Dengan kata sederhana, ayolah bantu kami, dukung kami, tolong sampaikan kepada Cina, agar bisa mengontrol kapal-kapalnya tidak datang
terus-menerus ke kepulauan Senkaku, dan terakhir marilah berdamai lewat
Mahmakah Internasional, tempat yang paling adil, jujur dan dapat
dipercaya oleh masyarakat dunia bagi solusi sebuah sengketa dua negara
atau lebih.
Di
sinilah letak kunci kunjungan Abe kali ini. Indonesia perlu lebih
berani mengatakan kepada Jepang bahwa Indonesia mendukung Jepang dan
akan menjadi penengah dalam sengketa kepulauan Senkaku, akan meminta
Cina maju ke Mahkamah Internasional agar sengketa bisa segera selesai.
Ketegangan
dua negara di Asia, terutama Jepang dan Cina jelas akan membuat pusing
pula negara lain karena hal ini akan berpengaruh pula pada bidang bisnis
(dan atau ekonomi) .
Apabila
terjadi keributan, ketegangan yang memuncak, tentu perekonomian akan
terganggu total, nilai mata uang asing akan terganggu total, semuanya
tak ada yang baik, bukan hanya bagi kedua negara tersebut, tetapi juga
bagi negara lain di Asia, termasuk perekonomian Indonesia dipastikan
akan berguncang pula.
Kita
berharap Cina perlu berbesar hati untuk mau maju ke Mahkamah
Internasional menyelesaikan kasus Sengkaku ini. Bukan justru dengan
berkeras kepala dan kaku, tetap saja menyatakan Sengkaku miliknya,
sehingga tak perlu ke Mahkamah Internasional. Lha, Jepang saja yang
nyata-nyata memiliki kepulauan Senkaku ingin sekali mengajukan permasalahan ke Mahkamah Internasional sejak lama, kok Cina tidak mau?
Untuk
itulah sekali lagi, Indonesia perlu lebih tegas dan segera membantu
Jepang dalam kasus Senkaku, berbicara dari hati ke hati agar Cina
bersedia maju ke Mahkamah Internasional secepat mungkin.
Segala
perkembangan ekonomi yang terjadi di Asia termasuk di Indonesia akan
langsung jatuh bagaikan kejatuhan dari tebing tinggi, apabila kedua
negara ini bertikai tegang sampai mendekati perang. Tak ada yang untung,
tak ada yang senang, kecuali industri militer yang senang, bisnis
militernya bangkit kembali, persenjataannya terpakai kembali karena ada
perang. Apakah memang perang yang diinginkan kita semua?
Oleh Richard Susilo
Koordinator Forum Ekonomi Jepang-Indonesia (JIEF) yang berdomisili di Jepang lebih dari 20 tahun.

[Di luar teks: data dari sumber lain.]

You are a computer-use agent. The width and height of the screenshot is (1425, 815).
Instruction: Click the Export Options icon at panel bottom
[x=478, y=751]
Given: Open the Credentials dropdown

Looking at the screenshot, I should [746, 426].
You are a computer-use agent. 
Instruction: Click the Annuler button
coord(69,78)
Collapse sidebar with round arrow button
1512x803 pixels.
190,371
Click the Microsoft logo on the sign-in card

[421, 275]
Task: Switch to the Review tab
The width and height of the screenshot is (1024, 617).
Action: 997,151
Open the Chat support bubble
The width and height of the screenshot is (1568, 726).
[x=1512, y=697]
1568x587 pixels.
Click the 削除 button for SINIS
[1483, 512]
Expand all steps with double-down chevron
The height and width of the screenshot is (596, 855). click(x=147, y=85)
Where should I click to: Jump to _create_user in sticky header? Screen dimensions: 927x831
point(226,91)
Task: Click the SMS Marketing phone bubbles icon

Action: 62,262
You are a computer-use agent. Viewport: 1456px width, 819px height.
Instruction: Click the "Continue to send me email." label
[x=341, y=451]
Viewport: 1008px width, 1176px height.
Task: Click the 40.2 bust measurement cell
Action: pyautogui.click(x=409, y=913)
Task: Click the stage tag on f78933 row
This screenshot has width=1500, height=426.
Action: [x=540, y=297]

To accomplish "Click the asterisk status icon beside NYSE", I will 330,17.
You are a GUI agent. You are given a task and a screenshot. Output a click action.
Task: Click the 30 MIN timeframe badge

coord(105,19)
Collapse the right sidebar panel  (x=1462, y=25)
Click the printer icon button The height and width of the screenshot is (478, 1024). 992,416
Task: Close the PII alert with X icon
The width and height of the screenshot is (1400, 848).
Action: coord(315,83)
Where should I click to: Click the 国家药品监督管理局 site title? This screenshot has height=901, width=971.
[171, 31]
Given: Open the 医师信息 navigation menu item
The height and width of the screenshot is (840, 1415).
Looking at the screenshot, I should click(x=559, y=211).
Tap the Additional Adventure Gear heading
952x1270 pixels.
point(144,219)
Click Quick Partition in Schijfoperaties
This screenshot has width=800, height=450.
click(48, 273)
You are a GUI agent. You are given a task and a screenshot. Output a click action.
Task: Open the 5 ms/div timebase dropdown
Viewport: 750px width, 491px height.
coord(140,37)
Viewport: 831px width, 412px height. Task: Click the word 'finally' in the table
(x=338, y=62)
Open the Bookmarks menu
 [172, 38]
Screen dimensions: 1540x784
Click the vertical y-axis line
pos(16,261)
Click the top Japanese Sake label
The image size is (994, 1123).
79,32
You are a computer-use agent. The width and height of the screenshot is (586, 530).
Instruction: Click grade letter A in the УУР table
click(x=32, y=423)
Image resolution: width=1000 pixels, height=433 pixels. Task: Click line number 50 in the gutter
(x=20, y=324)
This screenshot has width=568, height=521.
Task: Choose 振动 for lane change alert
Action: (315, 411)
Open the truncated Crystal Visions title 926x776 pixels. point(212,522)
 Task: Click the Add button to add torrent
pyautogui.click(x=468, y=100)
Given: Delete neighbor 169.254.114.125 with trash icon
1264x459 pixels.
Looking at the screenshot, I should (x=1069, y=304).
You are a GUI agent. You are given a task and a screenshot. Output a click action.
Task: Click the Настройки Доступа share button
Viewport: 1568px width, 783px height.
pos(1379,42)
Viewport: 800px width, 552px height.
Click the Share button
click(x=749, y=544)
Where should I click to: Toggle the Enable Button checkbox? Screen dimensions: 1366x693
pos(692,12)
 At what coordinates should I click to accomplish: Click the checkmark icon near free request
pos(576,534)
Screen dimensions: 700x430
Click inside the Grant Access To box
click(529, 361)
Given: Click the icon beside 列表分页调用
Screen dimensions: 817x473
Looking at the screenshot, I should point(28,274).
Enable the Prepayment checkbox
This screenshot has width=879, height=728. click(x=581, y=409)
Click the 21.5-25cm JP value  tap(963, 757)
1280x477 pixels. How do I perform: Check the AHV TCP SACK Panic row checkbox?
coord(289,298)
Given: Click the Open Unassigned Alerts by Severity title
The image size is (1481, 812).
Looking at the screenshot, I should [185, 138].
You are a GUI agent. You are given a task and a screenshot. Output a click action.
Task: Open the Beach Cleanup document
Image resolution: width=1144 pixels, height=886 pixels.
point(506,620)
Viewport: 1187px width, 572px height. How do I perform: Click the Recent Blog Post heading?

Saya rasa tulisan diatas terlalu memposisikan Jepang sebagai yang benar.
BalasHapusSebagai koordinator JIEF mungkin RS lebih pro dgn Jepang, sehingga disebutkan China seperti "kacang lupa dengan kulitnya".
Coba kita flash back ke masa lampau. Tragedi pembantaian masal dan pemerkosaan yg dilakukan oleh Bangsa Jepang kepada rakyat China dan Korea pada saat perang. Apa Jepang hingga saat ini sudah mengakui sejarah tersebut dan meminta maaf kepada China dan Korea? Belum kan.
Belum lagi kedekatan Jepang dengan Sekutu yang jelas-jelas merupakan musuh China.
Dan raya rasa posisi Indonesia harus pada jalan yang netral (bukan hanya kita merupakan negara non blok, tetapi juga kita merupakan negara sahabat baik untuk jepang maupun untuk china). Menjadi penengah ok, tapi bila berpihak tidak.
Biarkan saja Jepang dilindas Cina, Indonesia sampai sekarang pun masih berjuang utk maju karena penjajahan Jepang dan Indonesia selalu mendapat hambatan thd penghancur/musuh2 dlm slimut NKRI.